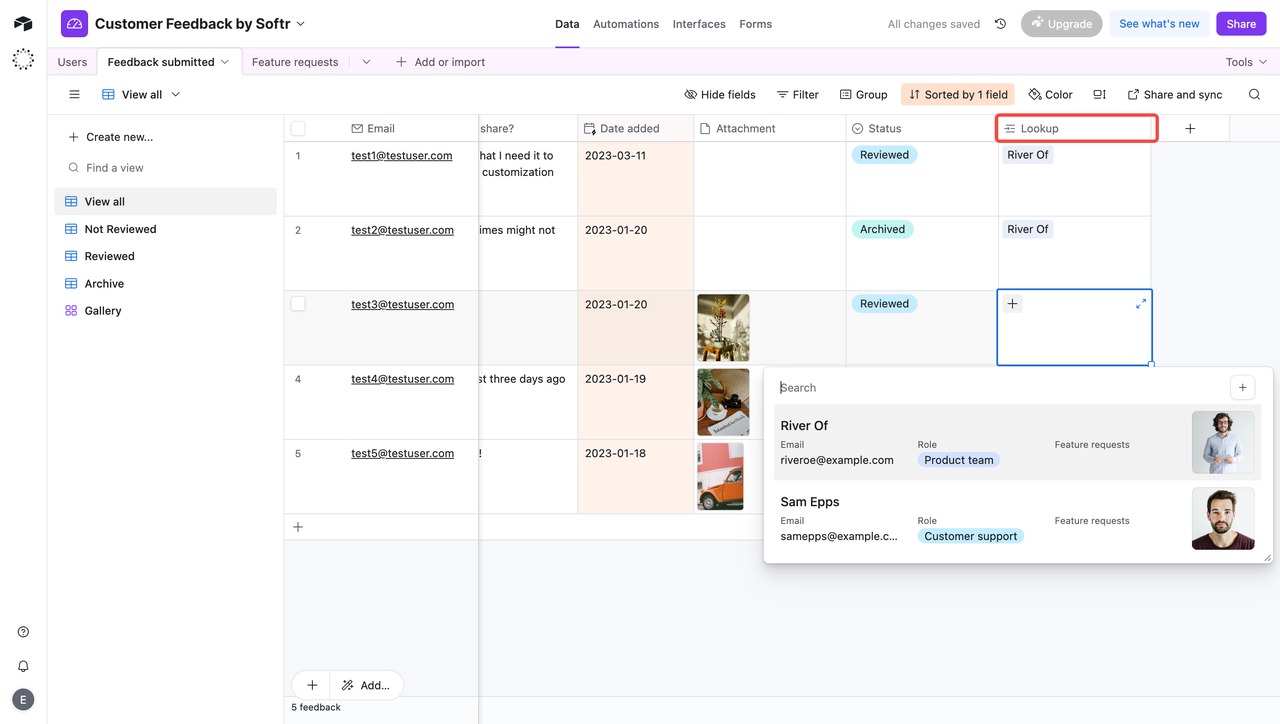Open the Interfaces section
1280x724 pixels.
coord(699,23)
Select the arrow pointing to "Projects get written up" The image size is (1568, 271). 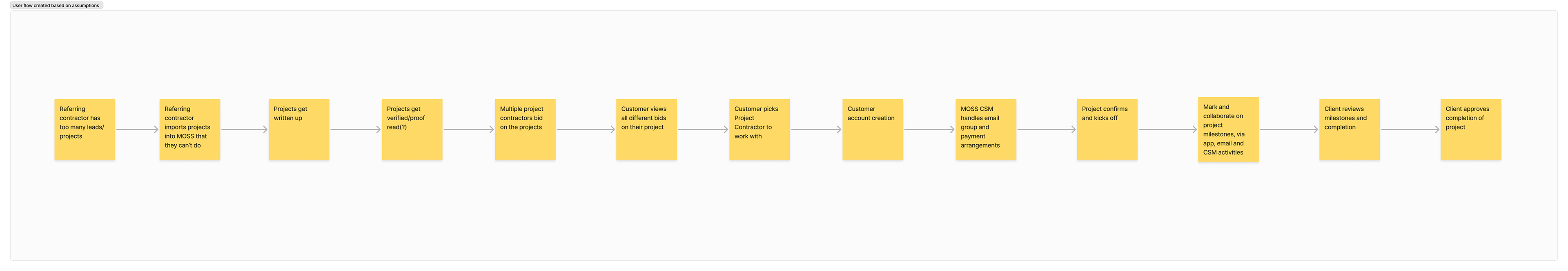[x=244, y=130]
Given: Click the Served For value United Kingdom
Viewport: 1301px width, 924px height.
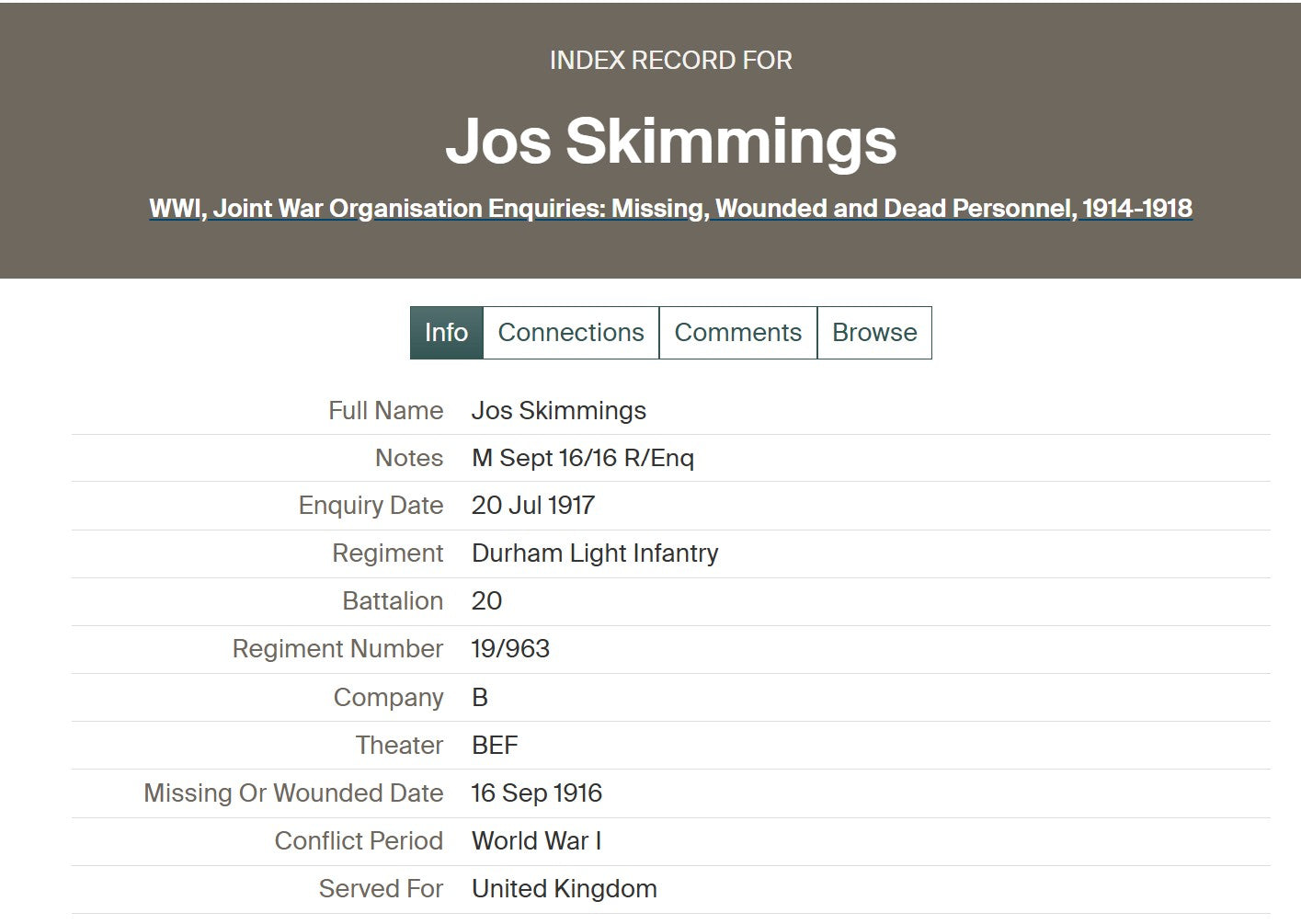Looking at the screenshot, I should tap(564, 889).
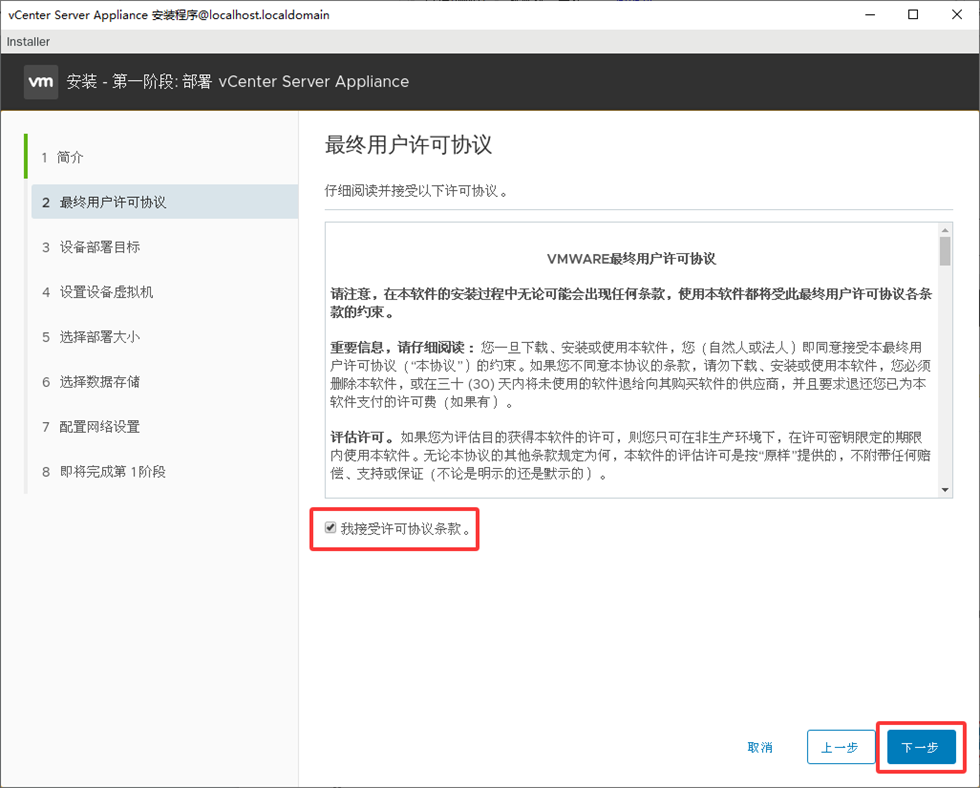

◆ HOW TO COMPLETE THIS TASK ◆
Every line from the one containing "Given: Click the" through the last line of the data, both included, is to be repeated exactly; the pictures are to be left out.

◆ SOLUTION BELOW ◆
Given: Click the Served For value United Kingdom
Viewport: 1301px width, 924px height.
Looking at the screenshot, I should tap(564, 889).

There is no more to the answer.